The Role of Beta-Endorphin in Food Deprivation-Mediated Increases in Food Intake and Binge-Eating

Abstract

Food deprivation and binge eating represent significant public health concerns. Previous studies have implicated that hypothalamic opioids are affected following food deprivation. However, the role of each opioid peptide is not fully understood. Therefore, we investigated the role of endogenous beta-endorphin in food deprivation-mediated increases in food intake and binge eating. Male mice lacking beta-endorphin and their respective controls were subjected to 24 h food deprivation and then were randomly assigned to receive a regular diet (RD) or a high-fat diet (HFD). After four to five weeks, animals were re-exposed to an HFD to assess if previous exposure to HFD would enhance binge-eating behavior. We report that food deprivation significantly increases food intake; however, beta-endorphin may not be involved in this process. In addition, our findings suggest that prior exposure to an HFD promotes binge-eating behavior in wildtype mice, and that these effects were modestly decreased in beta-endorphin knockout mice. Overall, our results support that beta-endorphin may play a modest role in mediating palatability-driven feeding, but not hunger-associated feeding. A better understanding of neural mechanisms involved in binge eating and deprivation-induced increases in food intake may inspire new prevention or treatment options to decrease the burden of eating disorders.
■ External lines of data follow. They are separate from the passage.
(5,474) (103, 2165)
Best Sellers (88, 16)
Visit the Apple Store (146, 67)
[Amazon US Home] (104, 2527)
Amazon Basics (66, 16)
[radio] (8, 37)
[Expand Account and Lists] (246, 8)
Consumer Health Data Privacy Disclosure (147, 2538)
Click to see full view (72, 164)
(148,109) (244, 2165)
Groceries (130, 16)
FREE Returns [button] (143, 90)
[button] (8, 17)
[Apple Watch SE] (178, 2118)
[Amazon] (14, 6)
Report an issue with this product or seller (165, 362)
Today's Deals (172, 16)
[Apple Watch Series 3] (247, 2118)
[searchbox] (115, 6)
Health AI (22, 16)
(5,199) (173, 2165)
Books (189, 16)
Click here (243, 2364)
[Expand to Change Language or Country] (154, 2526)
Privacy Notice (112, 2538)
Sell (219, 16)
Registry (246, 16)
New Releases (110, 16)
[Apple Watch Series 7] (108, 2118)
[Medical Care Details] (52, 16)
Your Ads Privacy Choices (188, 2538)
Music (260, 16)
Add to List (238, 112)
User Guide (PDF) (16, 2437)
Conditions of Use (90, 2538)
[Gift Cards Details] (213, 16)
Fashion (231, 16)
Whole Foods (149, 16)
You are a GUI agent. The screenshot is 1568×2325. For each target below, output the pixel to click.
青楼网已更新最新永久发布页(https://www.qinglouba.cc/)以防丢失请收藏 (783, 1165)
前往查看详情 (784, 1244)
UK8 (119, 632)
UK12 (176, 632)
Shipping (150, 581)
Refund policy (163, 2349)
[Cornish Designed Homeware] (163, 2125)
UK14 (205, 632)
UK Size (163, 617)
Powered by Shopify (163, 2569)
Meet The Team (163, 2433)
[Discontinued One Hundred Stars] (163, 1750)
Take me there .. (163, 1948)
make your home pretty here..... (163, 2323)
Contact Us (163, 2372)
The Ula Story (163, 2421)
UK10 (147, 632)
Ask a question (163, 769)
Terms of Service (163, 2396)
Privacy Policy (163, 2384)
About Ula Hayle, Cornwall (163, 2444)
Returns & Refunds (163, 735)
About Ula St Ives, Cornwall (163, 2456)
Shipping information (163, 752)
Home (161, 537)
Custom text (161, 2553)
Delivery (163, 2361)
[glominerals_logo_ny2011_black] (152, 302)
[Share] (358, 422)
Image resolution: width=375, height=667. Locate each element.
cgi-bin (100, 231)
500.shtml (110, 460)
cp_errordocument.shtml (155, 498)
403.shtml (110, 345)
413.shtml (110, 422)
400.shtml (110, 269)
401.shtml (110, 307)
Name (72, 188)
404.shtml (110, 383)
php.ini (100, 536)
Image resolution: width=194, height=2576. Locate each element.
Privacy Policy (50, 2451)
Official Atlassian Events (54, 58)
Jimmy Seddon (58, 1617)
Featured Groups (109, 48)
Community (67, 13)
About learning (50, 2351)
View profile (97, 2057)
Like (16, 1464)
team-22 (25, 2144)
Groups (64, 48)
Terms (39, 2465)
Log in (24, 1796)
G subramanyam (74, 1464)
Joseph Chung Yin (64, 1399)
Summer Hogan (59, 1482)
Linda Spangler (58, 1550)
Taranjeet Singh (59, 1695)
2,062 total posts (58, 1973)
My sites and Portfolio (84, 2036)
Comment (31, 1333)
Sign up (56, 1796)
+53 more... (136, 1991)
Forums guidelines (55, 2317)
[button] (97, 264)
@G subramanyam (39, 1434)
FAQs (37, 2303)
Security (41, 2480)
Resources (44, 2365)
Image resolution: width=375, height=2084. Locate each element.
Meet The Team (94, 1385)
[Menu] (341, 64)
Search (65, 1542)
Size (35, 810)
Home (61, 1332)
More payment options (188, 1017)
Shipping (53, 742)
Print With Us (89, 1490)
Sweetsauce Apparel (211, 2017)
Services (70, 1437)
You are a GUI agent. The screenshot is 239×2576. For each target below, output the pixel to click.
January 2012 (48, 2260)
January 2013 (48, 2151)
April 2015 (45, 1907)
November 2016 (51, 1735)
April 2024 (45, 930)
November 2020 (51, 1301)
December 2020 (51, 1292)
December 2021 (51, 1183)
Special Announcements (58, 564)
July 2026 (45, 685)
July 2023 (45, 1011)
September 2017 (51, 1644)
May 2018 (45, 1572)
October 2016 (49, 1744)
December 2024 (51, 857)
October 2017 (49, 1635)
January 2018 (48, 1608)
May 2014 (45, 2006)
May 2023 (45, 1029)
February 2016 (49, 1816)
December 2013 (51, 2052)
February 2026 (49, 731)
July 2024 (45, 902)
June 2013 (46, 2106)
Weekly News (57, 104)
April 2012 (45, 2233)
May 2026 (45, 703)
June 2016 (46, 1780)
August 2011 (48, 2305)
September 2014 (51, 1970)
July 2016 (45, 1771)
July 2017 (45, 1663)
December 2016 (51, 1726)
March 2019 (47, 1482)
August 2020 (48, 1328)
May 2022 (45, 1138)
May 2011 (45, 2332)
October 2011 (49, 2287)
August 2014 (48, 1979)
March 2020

Keywords: beta-endorphin; binge-eating; food deprivation; high-fat diet.

Figure 1

Schematic diagram of the food deprivation protocol.

Figure 2

Cumulative Food consumption (A) and caloric intake (B) in deprived beta-endorphin knockout mice and their wildtype littermates/controls (n = 9/group). Animals were randomly assigned to receive HFD or RD following a 24 h deprivation period. Food and caloric intake were measured on day 1 (baseline: at 1, 2, 4, and 24 h) and day 3 (after deprivation: at 49, 50, 52, and 72 h). A three-way ANOVA revealed an interaction between time and food assignment in caloric intake. All data are expressed as mean ± SEM. No significant differences were found between mice of the two genotypes.

Figure 3

Cumulative (A) Food and (B) Caloric Intake of non-deprived beta-endorphin knockout mice and their wildtype littermates/controls (n = 6 per group). After baseline (day 2), food measurements were taken (at 1, 2, 4, and 24 h); all animals were maintained on RD for the next 24 h (day 2), then randomly assigned to receive HFD or RD for 24 h (day 3). Food and caloric intake were measured and recorded. All data are expressed as mean ± SEM. **** p < 0.01 by three-way ANOVA/Fisher’s LSD post hoc test.

Figure 4

Comparison of food intake of wildtype (left half of the panel) and beta-endorphin knockout (right half) mice following 24 h food deprivation compared to their non-deprived controls at the end of the first (49 h, A), second (50 h, B), fourth (52 h, C) and twenty-fourth (72 h, D). * p < 0.05, ** p < 0.001, and *** p < 0.0001 signify a difference between deprived and non-deprived mice; # p < 0.05, and ## p < 0.01 signify a difference between HFD vs. RD group.

Figure 5

HFD consumption in non-deprived and deprived beta-endorphin knockout mice and their wildtype littermates/controls during the test for binge-eating. Food intake (g) was measured in non-deprived and deprived mice exposed to HFD for one hour and compared to their initial HFD intake, as measured in Figure 2 (deprived group) and Figure 3 (non-deprived group). All data are expressed as mean ± SEM of 6-9 mice per group. * p < 0.05; *** p < 0.0001, mixed-effect analysis/Fisher’s LSD.